Document passage =
⁂

There should be one unisex toilet opposite reception, as is stipulated in most school designs. This could be kept an eye on. There should be accessible toilets directly off the corridor on each floor, as happens now. Then single sex cubicles (with door gaps) within a single sex environment containing hand basins. Ambulant toilet designs would be within the single sex suite. Ideally, the accessible toilets would be within the single sex accomodation too (with door gaps), but that’s the dream.
The advantages would be that provision is safer and healthier for everyone. The disadvantage is that children with paruresis or bowel conditions will not get so many toilets to choose from.
Private designs attract misuse. Sex, drugs, hidden cameras. They cost more, are less easy to clean and ventilate and therefore contain more pathogens. It takes much longer to realise a child is in trouble in them. They are a pain during fire drills for quick evacuations as it takes so much longer to check.
Even children themselves complain about been pushed in, bullied, smells and dirt of enclosed designs. Often schools will restrict use as they can’t keep an eye on children in private toilets.

⁂

Exercises =
1: List everything that, according to the school toilet text, children themselves complain about in enclosed designs.
2: Reproduce the passage of the school toilet text that starts at "Private designs attract" and ends at "longer to check.".
3: Where does the school toilet text say the one unisex toilet should be placed?
Work from the school toilet text alone.

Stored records
⁂

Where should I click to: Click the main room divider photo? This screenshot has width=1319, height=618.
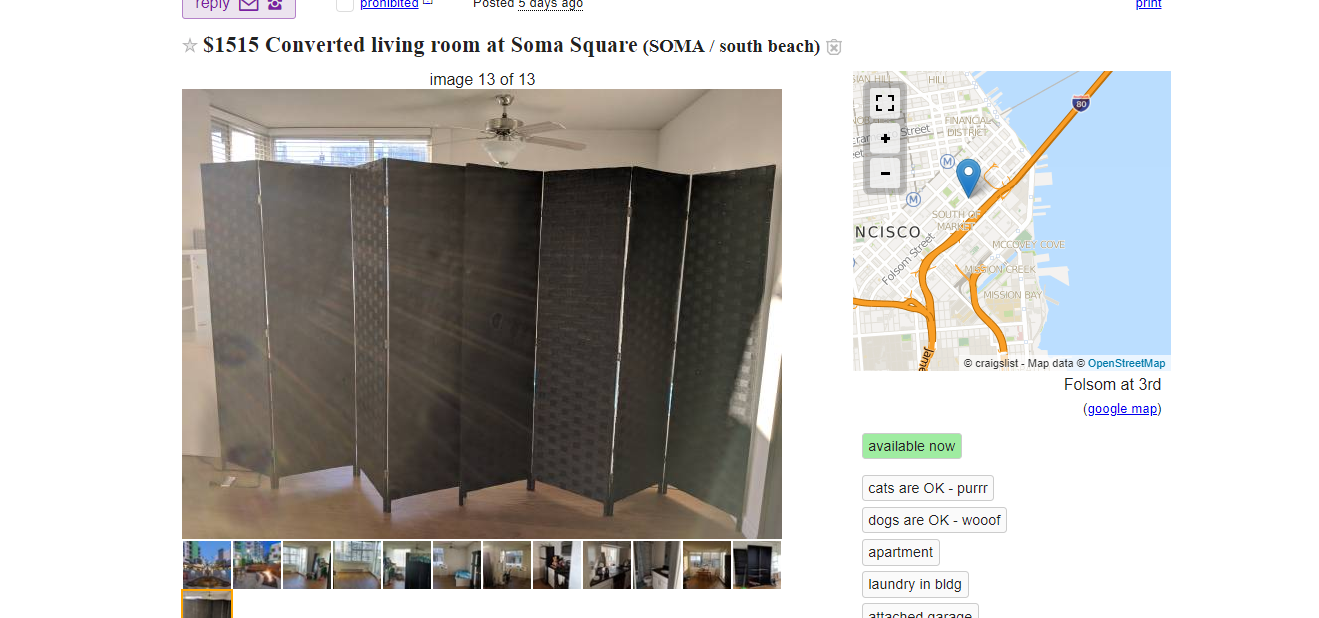[x=482, y=314]
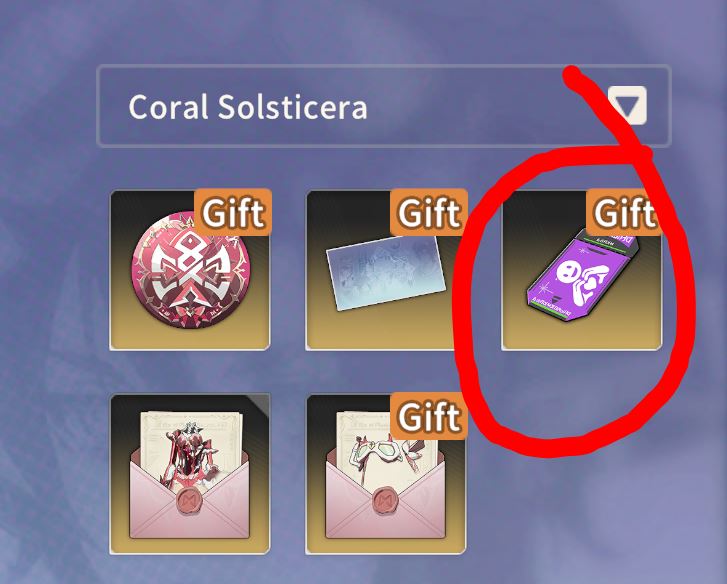This screenshot has height=584, width=727.
Task: Select the pink round emblem badge item
Action: click(190, 270)
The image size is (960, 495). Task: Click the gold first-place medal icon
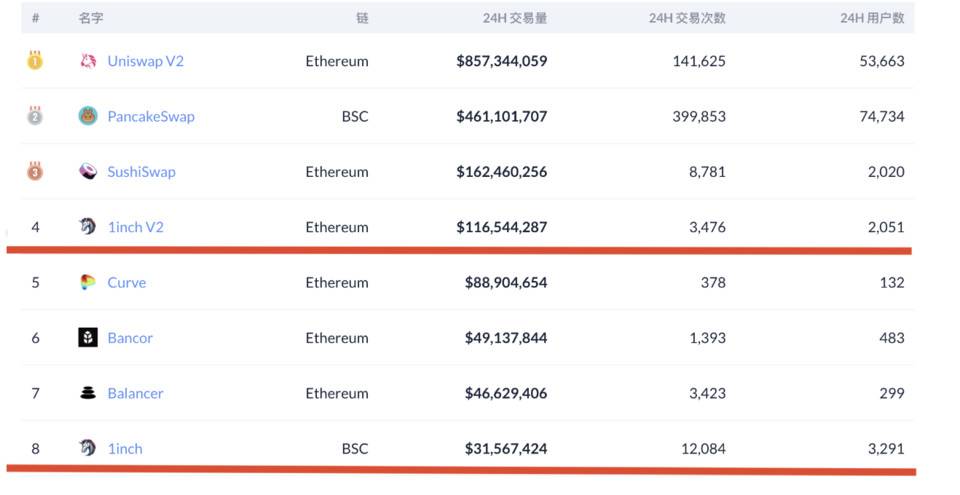[35, 60]
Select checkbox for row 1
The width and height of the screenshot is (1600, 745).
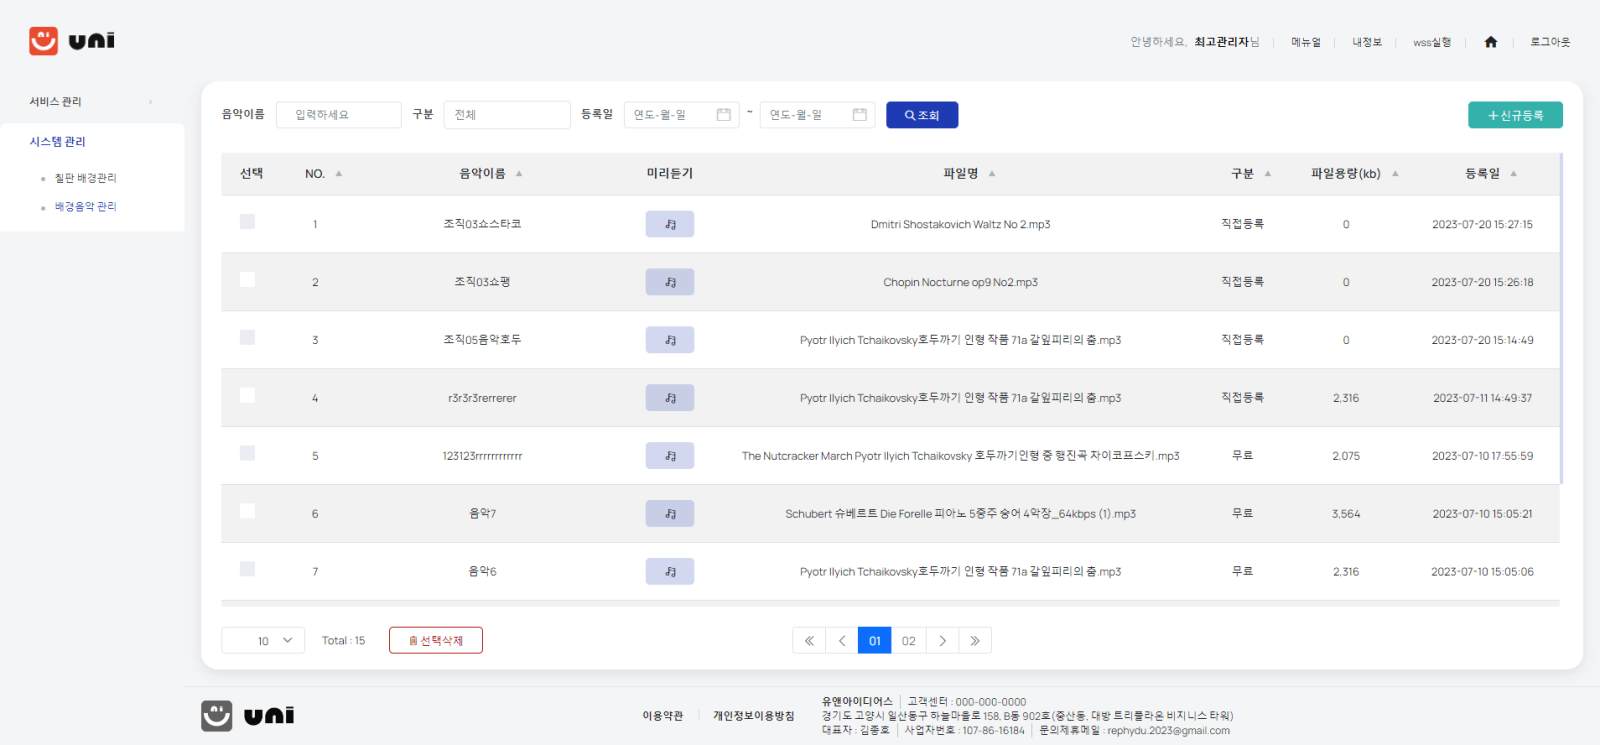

⁂

Task results =
1: Being pushed in, being bullied, smells, dirt

2:
Private designs attract misuse. Sex, drugs, hidden cameras. They cost more, are less easy to clean and ventilate and therefore contain more pathogens. It takes much longer to realise a child is in trouble in them. They are a pain during fire drills for quick evacuations as it takes so much longer to check.

3: Opposite reception.